Trois Français lauréats du prix Albert Londres 2015

Luc Mathieu, Cécile Allegra et Delphine Deloget ont reçu le prix Albert Londres à Bruxelles le 30 mai 2015. - Emmanuel Dunand - AFP
Les thématiques font la une de l'actualité ces derniers mois. Le prix Albert Londres 2015, plus prestigieuse récompense du journalisme francophone, a été décerné samedi à Bruxelles au reporter de Libération Luc Mathieu, pour des articles sur le jihad, et au duo Cécile Allegra-Delphine Deloget, auteures d'un reportage sur l'effroyable trafic d'êtres humains dont sont victimes des Erythréens.
Les trois lauréats sont donc français, bien que l'association du Prix Albert Londres ait choisi pour la première fois en 77 ans d'existence de décerner ses lauriers dans la capitale belge, afin notamment de souligner la portée internationale de la récompense.

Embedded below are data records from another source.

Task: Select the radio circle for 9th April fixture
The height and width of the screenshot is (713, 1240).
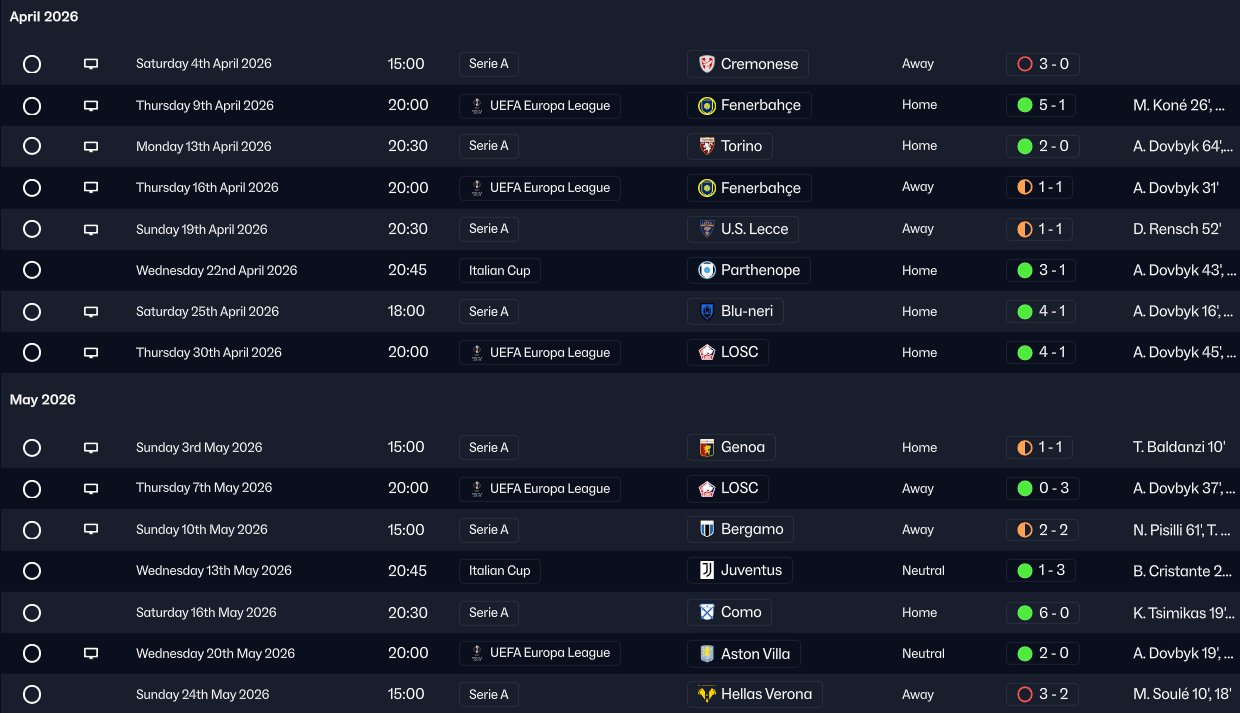Action: [32, 105]
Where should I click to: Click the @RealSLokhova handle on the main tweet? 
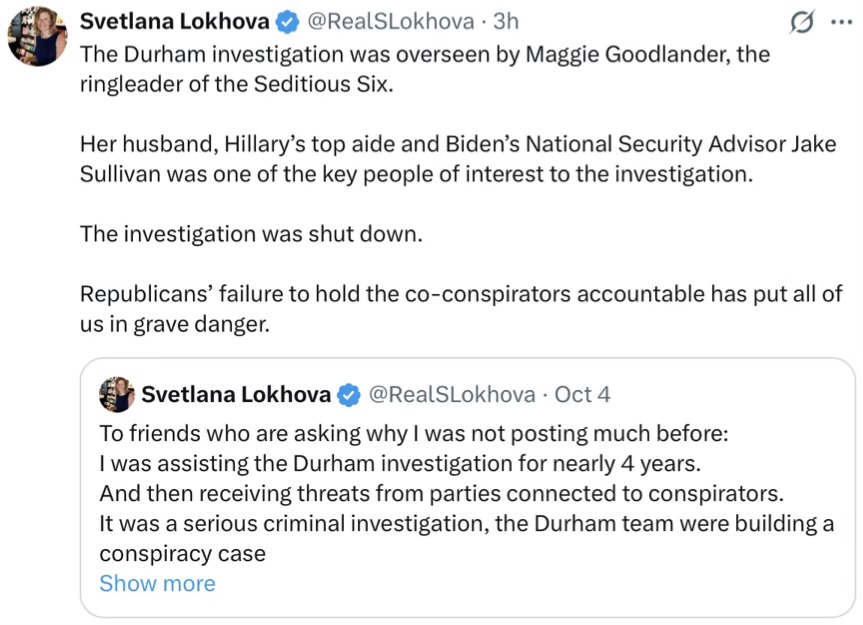click(389, 21)
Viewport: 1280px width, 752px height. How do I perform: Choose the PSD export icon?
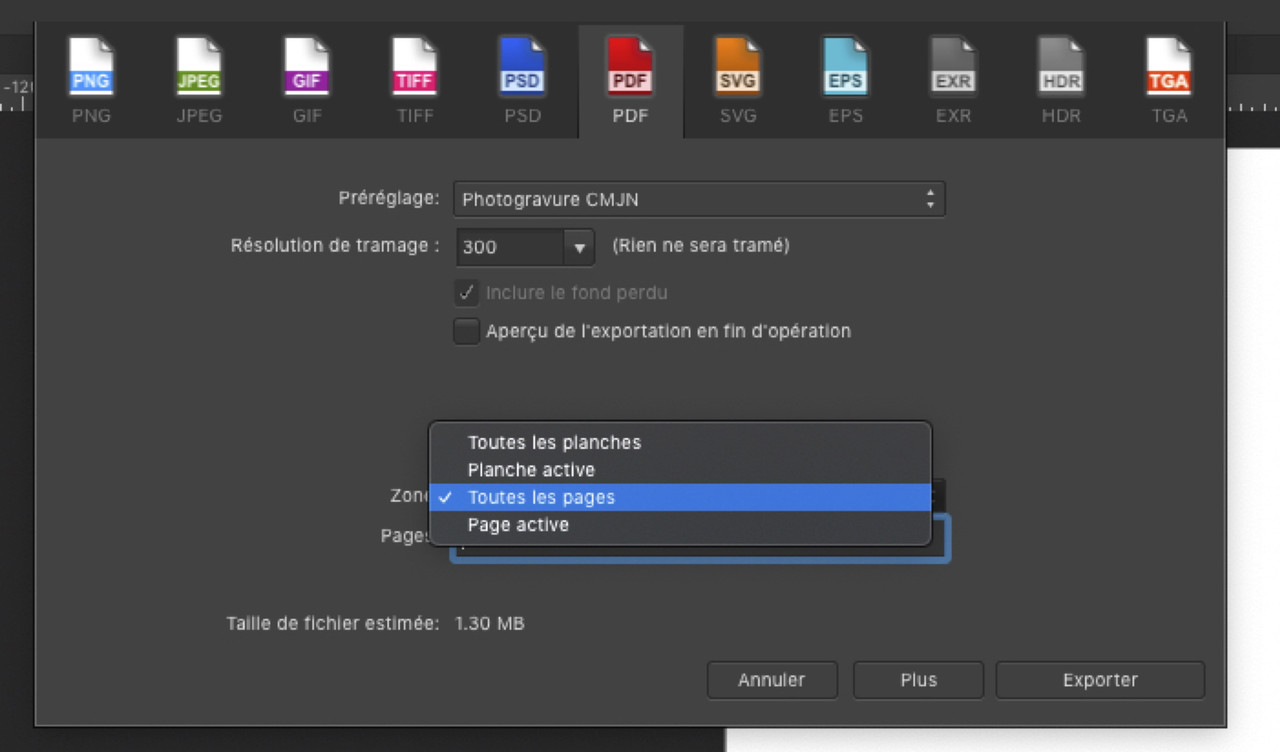pyautogui.click(x=521, y=67)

Luc Mathieu, né en 1974 et grand reporter à Libération depuis 2011, après avoir étudié le journalisme à Lille, a été primé pour une série d'articles sur le jihad réalisés en Syrie, au Kurdistan et en Irak.
"Niveau de risque qui dépasse les limites du tolérable"
Les reportages et portraits de ce spécialiste du Proche-Orient et des mouvements islamistes, publiés dans le quotidien français de centre gauche, traitent à la fois de ceux qui sont victimes du jihad, de ceux qui le combattent et de ceux qui le mènent.
Choisi parmi 67 candidats, dont dix avaient été sélectionnés en finale, Luc Mathieu a été "remarqué depuis plusieurs années par la solidité de son travail sur des terrains périlleux de l'actualité", faisant preuve "d'un talent constant", a relevé le jury.
"Il ne faut pas oublier la Syrie, il ne faut pas laisser ce pays s'autodétruire sans le dire, il faut continuer à y aller", malgré un "niveau de risque qui dépasse les limites du tolérable" pour les journalistes, a lancé Luc Mathieu en recevant son prix dans le cadre prestigieux du Palais des Académies de Bruxelles.
"Voyage en barbarie"
Cécile Allegra et Delphine Deloget ont pour leur part remporté le 31e prix décerné dans la catégorie "audiovisuel" pour "Voyage en barbarie", une production Memento diffusée en France sur la chaîne Public Sénat le 18 octobre 2014 et qui sera rediffusé lundi.
"Albert Londres avait dénoncé le fléau de l'esclavage en son temps mais le scandale du trafic d'êtres humains existe encore au XXIe siècle. Delphine Deloget et Cécile Allegra révèlent le traitement inhumain dont sont victimes les Erythréens dans le Sinaï. Un reportage coup de poing empreint cependant de pudeur et de dignité", a estimé le jury.
"Des camps de torture"
"Avec Delphine, on a vu le mal absolu, difficile à restituer", a déclaré, visiblement émue, Cécile Allegra, en évoquant les "camps de torture qui se sont mis en place de l'autre côté de la Méditerranée".
Leur reportage raconte l'enfer vécu par les quelque 3 à 4.000 Erythréens qui, chaque mois, fuient leur pays vers le Soudan voisin. Une partie d'entre eux sont enlevés dans le désert, revendus et emmenés jusque dans le Sinaï égyptien, où ils subissent d'effroyables tortures "jusqu'à ce qu'ils meurent" ou que leurs proches paient des rançons exorbitantes, allant jusqu'à 50.000 dollars par personne.